To analyze a thing’s coolness is very often to render that thing instantly uncool. Coolness erodes under excessive scrutiny and disappears entirely when the object of cool begins to luxuriate in its own bad-assedness: call it the curse of self-consciousness.
Still, there’s a variety of cool impervious to erosion. To wit:
- “Blue in Green,” on Miles Davis’ 1959 recording, Kind of Blue, particularly John Coltrane’s solo that floats in seemingly out of nowhere.
- The heist scene in Jean-Pierre Melville’s 1970 film, Le Cercle Rouge.
- The live version of “Just Like Tom Thumb’s Blues” on Bob Dylan’s Bootleg Series, Volume 4: Live 1966, captured in Manchester, England in May 1966, the fateful spring Dylan went electric. Dylan has never rocked harder; keyboardist Garth Hudson should be knighted for his performance on this song.
To this list, let us add Santiago Calatrava’s Ysios winery in the Rioja Alavesa, nestled at the base of the Sierra de Cantabria, a stone’s throw from the medieval walled city of Laguardia.

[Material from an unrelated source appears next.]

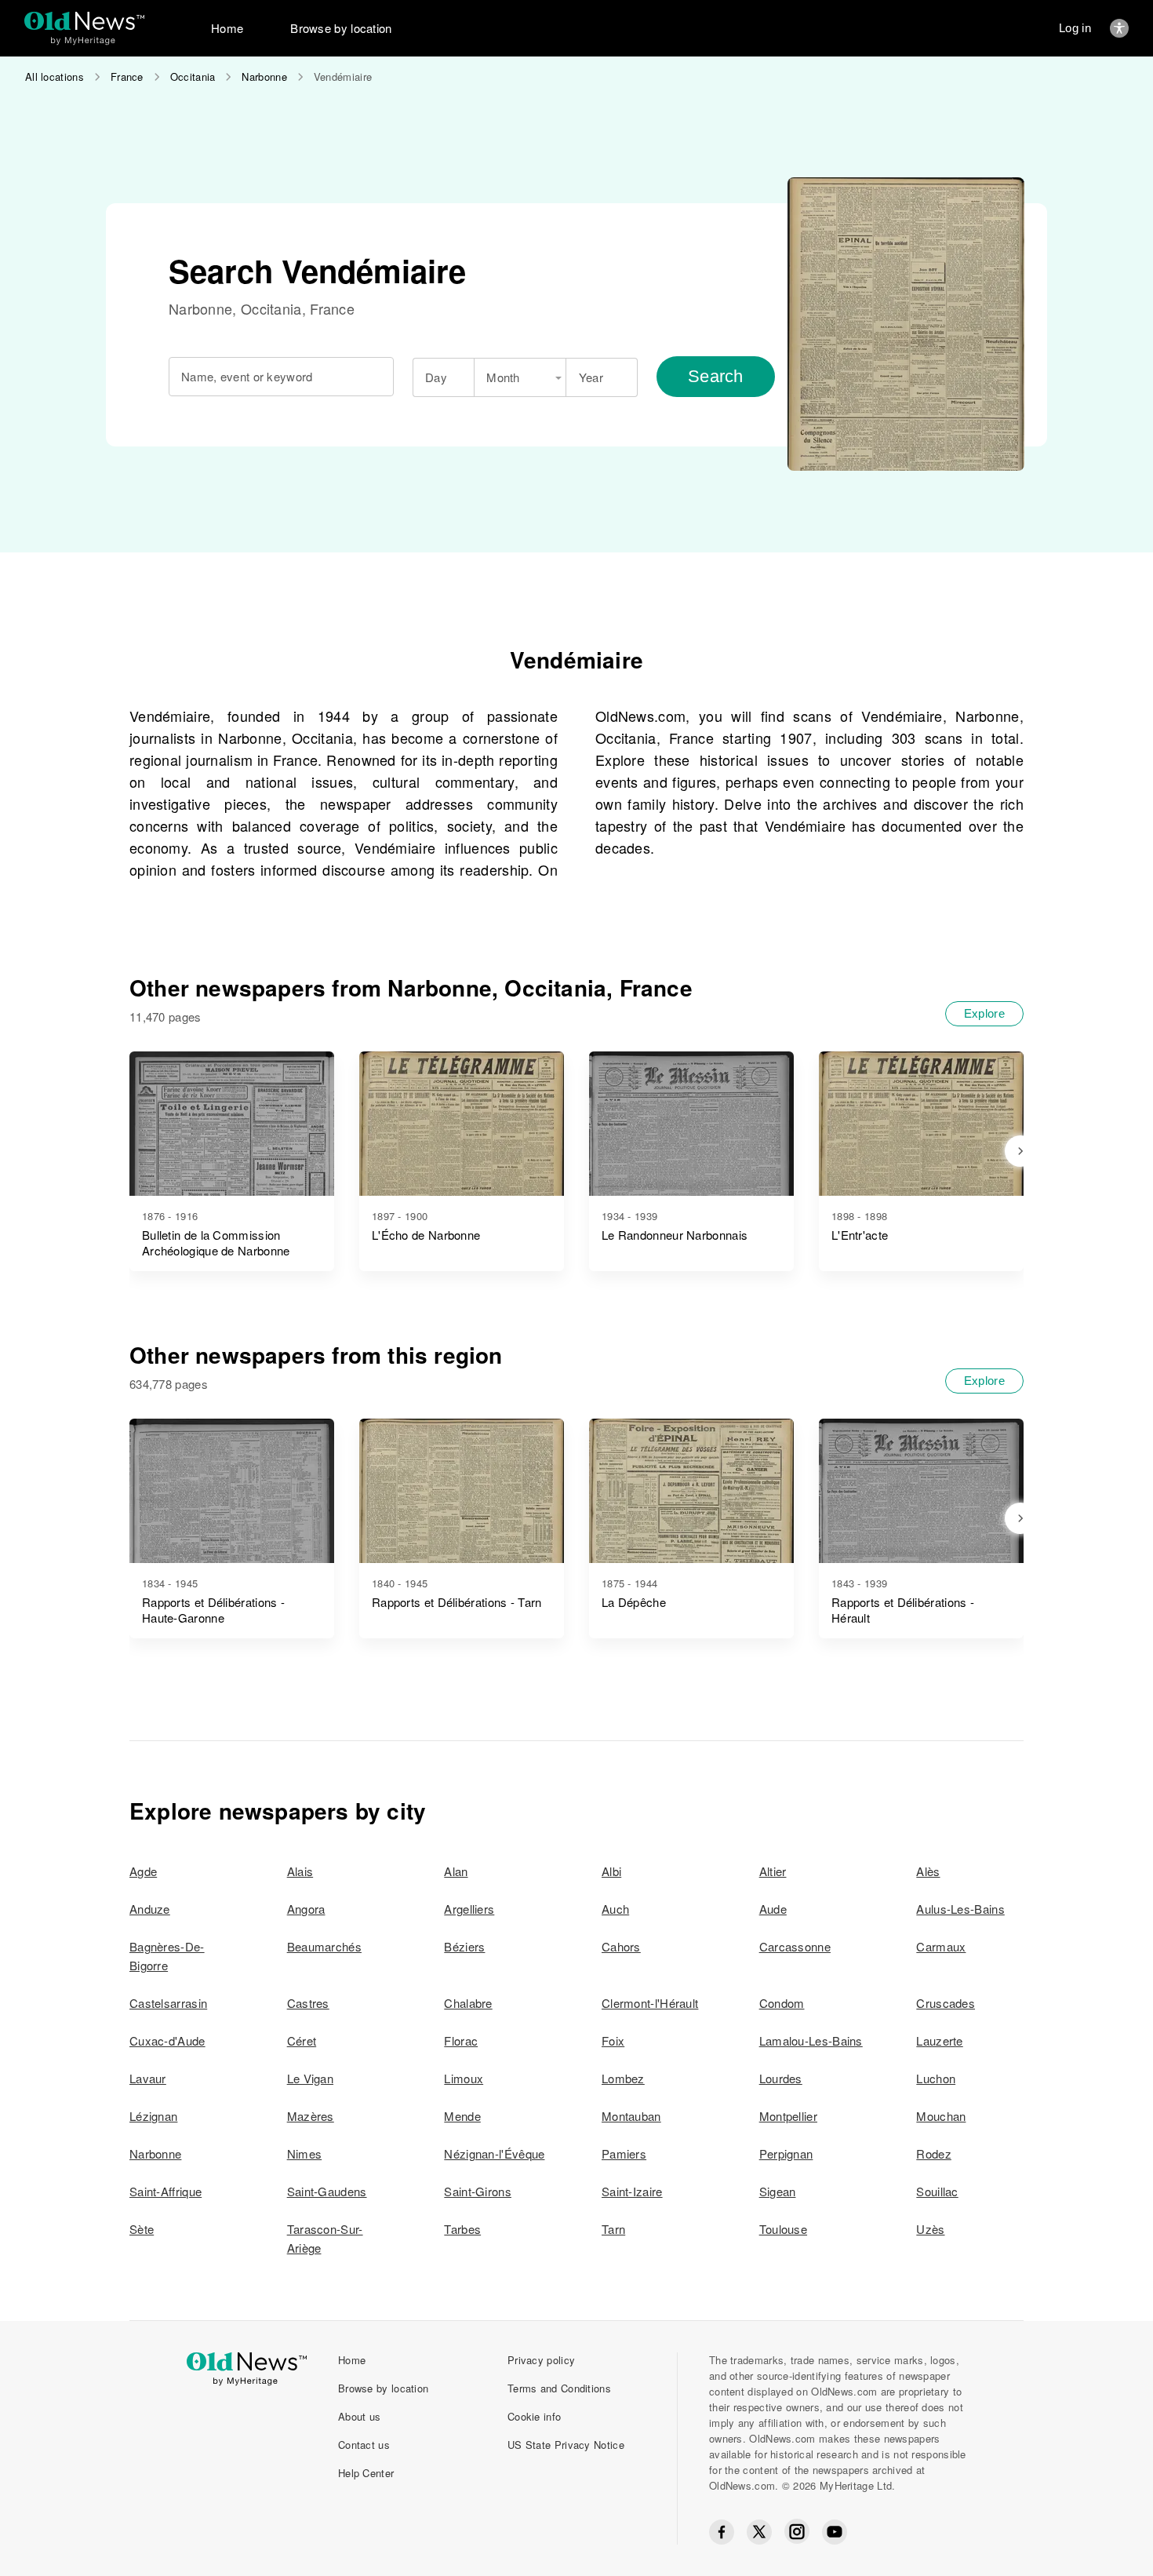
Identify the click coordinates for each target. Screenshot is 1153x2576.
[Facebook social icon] (721, 2532)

There is no winery in the world more exciting to approach from a distance than Ysios. Despite its bold design, Calatrava’s shimmering wave of metal and wood is perfectly harmonious with its surroundings. Its undulating aluminum roof echoes the craggy limestone massif above it and creates six distinct solid arcs of cedar in the main structure below it, arcs that look an awful lot like a row of giant oak barrels. In the center of the structure, a massive portico of glass and fir extends towards the south like the prow of a ship. The main reception hall lies within this prow, the focal point of a giant ship on a direct course for Laguardia: a consummately modern architect’s love letter to the past.

At Ysios in October, I learned from Javier Elizalde that Calatrava’s curvilinear roof, which rolls across a northwest to southeast axis, is also a tribute to the north wind. A supremely cool gesture that symbolizes coolness of another sort: the crucial role Atlantic winds (which actually comes in from the northwest but is always referred to locally as the “North wind”) play in shutting down Rioja vines at night, effectively preserving acidity in the grapes and ensuring a balanced final product—one of Rioja’s key climactic attributes and part of the reason why Tempranillo from Rioja is very rarely confused with Tempranillo grown anywhere else in the world and why Rioja is such an exemplary food wine.